The New Trend in Malvertising: Cryptocurrency Mining

If you're aware of cryptocurrency mining, you might not be aware that it's giving rise to the malicious use of browsers by cybercriminals. Mathieu Derval (pictured below), product manager, AdSecure, explains why this is a growing trend, and how the industry can protect consumers against it. 

ExchangeWire: Why did AdSecure decide to develop a crypto-mining detection feature?

Mathieu Derval: AdSecure developed this feature in response to seeing an upward trend in instances of malvertising being used by cybercriminals to use unsuspecting user’s browsers for mining cryptocurrencies. ‘In-browser’ mining of cryptocurrencies in itself is not malicious, but using users' browsers to mine without their permission is. Cybercriminals have seen that there is an opportunity to inject crypto-mining libraries via online advertising without a publisher’s knowledge.

How does cryptocurrency mining work?

Cryptocurrencies are 'mined' (meaning new 'coins' are created) using resource-intensive algorithms. This makes the process more and more expensive for miners in terms of hardware and electricity as more coins are mined. This is the reason why they need to hook up to many computers in order to keep mining the cryptocurrencies; one solution that miners have found is to use users' computers, without them knowing about it. Cryptocurrency mining is the process of securing transactions and committing them into the cryptocurrency public blockchain. In other words, mining consists of verifying and consolidating the cryptocurrency’s blockchain.

Who stands to benefit from cryptocurrency mining?

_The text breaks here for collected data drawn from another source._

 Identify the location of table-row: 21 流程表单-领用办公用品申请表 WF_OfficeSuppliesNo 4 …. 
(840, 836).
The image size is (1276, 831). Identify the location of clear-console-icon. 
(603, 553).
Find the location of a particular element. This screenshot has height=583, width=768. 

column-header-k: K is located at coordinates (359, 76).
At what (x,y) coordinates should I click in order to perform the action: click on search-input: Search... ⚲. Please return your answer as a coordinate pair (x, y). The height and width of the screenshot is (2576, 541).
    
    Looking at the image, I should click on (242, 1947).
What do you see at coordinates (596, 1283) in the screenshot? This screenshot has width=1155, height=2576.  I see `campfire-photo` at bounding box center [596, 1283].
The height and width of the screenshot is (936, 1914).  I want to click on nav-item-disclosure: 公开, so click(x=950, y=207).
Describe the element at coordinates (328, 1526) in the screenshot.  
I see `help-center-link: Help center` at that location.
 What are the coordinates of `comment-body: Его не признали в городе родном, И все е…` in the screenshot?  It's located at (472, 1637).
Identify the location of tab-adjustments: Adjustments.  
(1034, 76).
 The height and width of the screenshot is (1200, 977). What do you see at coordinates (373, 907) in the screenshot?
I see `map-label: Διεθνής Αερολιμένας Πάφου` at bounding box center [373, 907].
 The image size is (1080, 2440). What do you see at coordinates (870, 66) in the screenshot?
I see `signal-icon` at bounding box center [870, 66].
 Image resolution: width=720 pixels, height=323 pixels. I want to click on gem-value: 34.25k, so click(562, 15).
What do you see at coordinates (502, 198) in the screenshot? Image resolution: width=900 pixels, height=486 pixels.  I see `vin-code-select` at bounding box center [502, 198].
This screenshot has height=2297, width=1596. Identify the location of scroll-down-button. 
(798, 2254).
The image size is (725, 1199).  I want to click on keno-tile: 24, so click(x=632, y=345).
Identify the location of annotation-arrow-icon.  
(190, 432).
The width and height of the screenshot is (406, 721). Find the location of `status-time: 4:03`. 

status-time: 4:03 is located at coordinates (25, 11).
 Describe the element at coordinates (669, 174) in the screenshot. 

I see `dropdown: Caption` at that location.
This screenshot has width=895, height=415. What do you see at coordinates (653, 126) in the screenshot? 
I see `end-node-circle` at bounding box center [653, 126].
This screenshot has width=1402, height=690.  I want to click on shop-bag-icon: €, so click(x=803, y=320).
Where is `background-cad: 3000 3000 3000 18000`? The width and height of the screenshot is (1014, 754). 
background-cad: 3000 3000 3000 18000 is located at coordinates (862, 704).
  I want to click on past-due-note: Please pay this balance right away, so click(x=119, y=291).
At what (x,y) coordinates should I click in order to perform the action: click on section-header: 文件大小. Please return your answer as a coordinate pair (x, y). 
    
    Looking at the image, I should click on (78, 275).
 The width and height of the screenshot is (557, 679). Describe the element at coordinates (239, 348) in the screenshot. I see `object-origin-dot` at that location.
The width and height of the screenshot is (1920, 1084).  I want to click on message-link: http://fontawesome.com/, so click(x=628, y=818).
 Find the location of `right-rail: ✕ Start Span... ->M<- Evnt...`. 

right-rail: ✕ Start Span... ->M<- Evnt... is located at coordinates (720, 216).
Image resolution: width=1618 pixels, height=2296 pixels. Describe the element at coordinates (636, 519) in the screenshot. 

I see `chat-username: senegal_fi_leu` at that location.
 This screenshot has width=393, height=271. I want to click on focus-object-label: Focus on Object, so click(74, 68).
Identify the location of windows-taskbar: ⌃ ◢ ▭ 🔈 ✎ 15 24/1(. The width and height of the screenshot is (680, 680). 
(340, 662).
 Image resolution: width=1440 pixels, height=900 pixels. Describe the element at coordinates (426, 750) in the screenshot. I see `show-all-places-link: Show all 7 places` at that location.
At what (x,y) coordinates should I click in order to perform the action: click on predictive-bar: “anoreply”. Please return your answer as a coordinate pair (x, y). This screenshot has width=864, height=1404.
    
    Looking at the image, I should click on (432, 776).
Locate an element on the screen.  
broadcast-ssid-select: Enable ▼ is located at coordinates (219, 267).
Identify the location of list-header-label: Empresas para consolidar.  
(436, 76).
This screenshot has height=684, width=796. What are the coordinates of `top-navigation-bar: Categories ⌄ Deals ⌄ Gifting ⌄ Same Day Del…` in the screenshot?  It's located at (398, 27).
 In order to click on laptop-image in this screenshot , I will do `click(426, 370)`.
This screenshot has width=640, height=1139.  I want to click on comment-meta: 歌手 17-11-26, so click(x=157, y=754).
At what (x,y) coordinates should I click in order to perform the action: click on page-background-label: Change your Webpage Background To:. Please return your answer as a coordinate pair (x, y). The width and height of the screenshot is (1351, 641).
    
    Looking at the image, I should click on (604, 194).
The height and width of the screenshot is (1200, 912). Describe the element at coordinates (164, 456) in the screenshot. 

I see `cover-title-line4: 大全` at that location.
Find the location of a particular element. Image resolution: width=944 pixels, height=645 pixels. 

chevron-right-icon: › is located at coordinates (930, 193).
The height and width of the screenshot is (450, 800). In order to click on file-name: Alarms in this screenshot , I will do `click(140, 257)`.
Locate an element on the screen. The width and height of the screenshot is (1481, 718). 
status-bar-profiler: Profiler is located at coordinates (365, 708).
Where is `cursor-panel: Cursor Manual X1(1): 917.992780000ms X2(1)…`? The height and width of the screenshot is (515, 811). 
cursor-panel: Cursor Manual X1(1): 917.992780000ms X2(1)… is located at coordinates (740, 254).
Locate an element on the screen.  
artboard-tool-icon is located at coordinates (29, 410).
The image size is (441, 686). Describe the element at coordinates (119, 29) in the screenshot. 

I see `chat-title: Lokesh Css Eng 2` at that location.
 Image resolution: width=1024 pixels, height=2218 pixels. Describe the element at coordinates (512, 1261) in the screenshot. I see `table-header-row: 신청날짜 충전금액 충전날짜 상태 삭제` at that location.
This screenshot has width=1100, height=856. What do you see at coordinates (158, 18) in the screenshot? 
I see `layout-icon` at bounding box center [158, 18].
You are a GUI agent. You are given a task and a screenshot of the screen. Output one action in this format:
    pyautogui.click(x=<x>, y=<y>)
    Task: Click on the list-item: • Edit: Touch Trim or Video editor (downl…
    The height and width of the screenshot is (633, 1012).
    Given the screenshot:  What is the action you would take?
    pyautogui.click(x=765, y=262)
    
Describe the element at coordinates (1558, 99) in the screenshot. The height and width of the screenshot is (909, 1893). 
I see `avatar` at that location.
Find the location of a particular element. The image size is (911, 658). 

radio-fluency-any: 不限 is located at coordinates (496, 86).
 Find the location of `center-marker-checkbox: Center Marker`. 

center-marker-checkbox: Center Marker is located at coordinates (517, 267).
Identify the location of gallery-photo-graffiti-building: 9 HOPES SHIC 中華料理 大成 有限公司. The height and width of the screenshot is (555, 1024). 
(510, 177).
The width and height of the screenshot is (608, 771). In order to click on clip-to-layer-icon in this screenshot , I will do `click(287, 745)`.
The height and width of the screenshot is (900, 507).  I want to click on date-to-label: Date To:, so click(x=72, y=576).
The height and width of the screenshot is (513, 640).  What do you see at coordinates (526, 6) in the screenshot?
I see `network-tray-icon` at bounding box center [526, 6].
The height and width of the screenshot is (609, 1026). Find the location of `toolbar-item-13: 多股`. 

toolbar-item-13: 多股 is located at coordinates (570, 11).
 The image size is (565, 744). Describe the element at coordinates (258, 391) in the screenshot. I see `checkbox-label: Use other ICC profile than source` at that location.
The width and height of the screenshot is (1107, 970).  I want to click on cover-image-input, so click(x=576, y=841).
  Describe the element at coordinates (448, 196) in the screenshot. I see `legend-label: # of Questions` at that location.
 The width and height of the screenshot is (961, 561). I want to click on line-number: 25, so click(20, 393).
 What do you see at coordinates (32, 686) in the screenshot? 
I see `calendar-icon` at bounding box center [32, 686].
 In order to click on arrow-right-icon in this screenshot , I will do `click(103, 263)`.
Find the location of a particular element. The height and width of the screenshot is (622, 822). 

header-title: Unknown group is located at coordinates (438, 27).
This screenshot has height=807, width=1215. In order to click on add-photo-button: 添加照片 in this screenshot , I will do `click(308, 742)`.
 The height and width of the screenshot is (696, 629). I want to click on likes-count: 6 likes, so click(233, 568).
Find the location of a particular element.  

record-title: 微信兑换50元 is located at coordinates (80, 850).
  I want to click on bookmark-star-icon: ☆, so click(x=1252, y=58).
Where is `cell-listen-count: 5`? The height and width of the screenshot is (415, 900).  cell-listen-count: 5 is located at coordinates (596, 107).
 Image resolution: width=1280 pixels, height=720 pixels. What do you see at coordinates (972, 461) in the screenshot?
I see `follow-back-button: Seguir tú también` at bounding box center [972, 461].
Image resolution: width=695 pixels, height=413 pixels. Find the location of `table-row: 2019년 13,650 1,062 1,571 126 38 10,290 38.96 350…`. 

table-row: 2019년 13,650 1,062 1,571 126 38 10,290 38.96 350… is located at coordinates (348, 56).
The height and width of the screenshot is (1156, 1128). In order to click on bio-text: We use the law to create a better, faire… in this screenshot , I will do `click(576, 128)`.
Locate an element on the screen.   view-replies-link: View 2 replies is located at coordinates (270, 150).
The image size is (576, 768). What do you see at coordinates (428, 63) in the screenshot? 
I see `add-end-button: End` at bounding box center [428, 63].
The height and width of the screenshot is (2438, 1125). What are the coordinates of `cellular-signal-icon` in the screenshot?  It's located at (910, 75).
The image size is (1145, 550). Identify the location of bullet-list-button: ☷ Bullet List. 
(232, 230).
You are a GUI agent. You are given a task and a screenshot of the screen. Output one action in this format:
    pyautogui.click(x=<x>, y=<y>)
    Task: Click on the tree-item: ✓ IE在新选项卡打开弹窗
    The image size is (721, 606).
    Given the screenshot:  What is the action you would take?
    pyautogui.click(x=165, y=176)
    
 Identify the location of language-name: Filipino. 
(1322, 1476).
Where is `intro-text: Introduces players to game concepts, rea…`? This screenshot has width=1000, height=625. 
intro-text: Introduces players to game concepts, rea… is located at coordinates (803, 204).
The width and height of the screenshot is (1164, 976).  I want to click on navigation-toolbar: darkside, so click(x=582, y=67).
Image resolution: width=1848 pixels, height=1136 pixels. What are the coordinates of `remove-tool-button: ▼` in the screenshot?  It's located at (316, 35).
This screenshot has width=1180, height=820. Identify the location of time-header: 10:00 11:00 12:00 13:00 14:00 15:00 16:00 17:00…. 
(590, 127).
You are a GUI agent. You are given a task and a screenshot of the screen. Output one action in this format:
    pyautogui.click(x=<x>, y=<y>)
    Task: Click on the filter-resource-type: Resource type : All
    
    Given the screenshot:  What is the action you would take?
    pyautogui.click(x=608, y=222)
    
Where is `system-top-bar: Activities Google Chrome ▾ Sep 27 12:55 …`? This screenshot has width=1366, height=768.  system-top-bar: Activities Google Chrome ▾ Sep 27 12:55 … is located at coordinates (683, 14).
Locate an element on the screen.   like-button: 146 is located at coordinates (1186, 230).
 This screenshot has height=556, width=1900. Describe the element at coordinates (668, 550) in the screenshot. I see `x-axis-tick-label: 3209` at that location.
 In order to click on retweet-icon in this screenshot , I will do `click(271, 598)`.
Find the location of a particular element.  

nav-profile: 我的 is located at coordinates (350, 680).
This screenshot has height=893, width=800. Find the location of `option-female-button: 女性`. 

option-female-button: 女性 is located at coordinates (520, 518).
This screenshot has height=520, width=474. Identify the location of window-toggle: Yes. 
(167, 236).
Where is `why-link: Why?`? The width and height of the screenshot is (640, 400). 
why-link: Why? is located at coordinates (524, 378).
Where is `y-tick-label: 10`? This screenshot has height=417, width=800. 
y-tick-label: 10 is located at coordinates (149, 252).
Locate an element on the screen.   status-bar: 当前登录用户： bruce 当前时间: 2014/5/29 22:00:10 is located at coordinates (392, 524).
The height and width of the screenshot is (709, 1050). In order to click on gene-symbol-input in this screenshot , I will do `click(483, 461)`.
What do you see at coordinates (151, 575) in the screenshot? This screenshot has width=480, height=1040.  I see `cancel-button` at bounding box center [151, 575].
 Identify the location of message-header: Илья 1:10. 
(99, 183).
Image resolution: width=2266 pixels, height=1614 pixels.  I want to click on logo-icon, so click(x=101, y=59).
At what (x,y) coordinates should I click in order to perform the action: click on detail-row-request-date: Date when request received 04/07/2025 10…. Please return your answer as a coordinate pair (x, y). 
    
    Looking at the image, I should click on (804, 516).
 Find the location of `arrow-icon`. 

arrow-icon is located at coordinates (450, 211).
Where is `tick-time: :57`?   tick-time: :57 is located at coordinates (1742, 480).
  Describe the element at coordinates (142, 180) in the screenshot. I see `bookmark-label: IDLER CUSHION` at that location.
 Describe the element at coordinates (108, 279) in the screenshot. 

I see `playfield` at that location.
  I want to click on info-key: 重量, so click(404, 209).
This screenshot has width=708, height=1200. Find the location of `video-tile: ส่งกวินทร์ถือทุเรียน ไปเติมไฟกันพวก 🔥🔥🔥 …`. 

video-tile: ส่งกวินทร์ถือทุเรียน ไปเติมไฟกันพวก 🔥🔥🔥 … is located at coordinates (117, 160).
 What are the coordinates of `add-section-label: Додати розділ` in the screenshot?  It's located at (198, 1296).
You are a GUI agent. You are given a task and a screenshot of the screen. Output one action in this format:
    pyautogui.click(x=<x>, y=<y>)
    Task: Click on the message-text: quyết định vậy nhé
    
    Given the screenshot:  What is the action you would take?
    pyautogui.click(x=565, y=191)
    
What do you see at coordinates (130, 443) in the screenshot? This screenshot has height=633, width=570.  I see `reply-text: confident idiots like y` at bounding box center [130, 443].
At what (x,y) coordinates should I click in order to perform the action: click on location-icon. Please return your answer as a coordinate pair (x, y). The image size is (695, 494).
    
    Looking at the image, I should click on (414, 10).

Any individual or organisation capable of gathering enough resources to process the operations of mining can potentially benefit from such activity. Cryptocurrencies have grown in popularity and increased in value over the last few years. In fact, Techcrunch recently reported that Bitcoin is now valued at more than USD$5,000 (£3,758) a coin, so mining can be very lucrative. Not all cryptocurrencies are mined in the same way. Bitcoin, for example, requires intensive resources from expensive and dedicated hardware, and the more transactions needed means more resources are required in order to solve these complex operations. However, some other currencies such as Monero, ZCash, Feathercoin, and Litecoin were designed to be mined on standard CPUs, allowing miners to generate revenues with these coins using more limited resources.

Why is it an issue for publishers and consumers?

Publishers monetise their audience by selling their ad inventory via ad networks. Depending on their guidelines, some ad networks will allow advertisers to distribute custom JavaScript instead of a traditional digital ad. This is potentially malicious, because the JavaScript could inject crypto-mining libraries on users’ computers every time they visit an affected website.

Additionally, for the consumer, they will be unknowingly allowing the resources of their computer to be used, along with the electricity that they are paying for to power their computer for third-party criminal mining.

How does AdSecure detect and prevent cryptocurrency mining?

AdSecure detects cryptocurrency mining by analysing and measuring the content and the resources used by landing pages linked to a specific banner ad. Once our system has detected suspicious activity, we immediately notify the ad platform and/or the publisher who is hosting the campaign, allowing them to take action against the malicious advertisers.

It seems like downloading and setting up the mining software is fairly straightforward. Is stopping the mining of cryptocurrency an impossible task?

Within the scope of our detection, that is to say when such libraries are injected or published on websites, there are a few ways to stop the mining of cryptocurrency. For ad platforms or publishers, it would consist of using an ad-verification tool like AdSecure, that will analyse their offers and detect specific violations such as crypto-mining activity. For consumers, installing an ad blocker would stop most of the execution of these types of JavaScripts, but one has to bear in mind that cybercriminals are constantly looking for new ways to bypass ad blockers.

What other types of threat is AdSecure seeing as a future trend?

Two technologies that are predicted to see massive consumer adoption are virtual reality and augmented reality. Both are in the experimental stages, with regards to ad-format technology, and could become a new exploitation gateway for cybercriminals, so that is something that AdSecure is monitoring closely.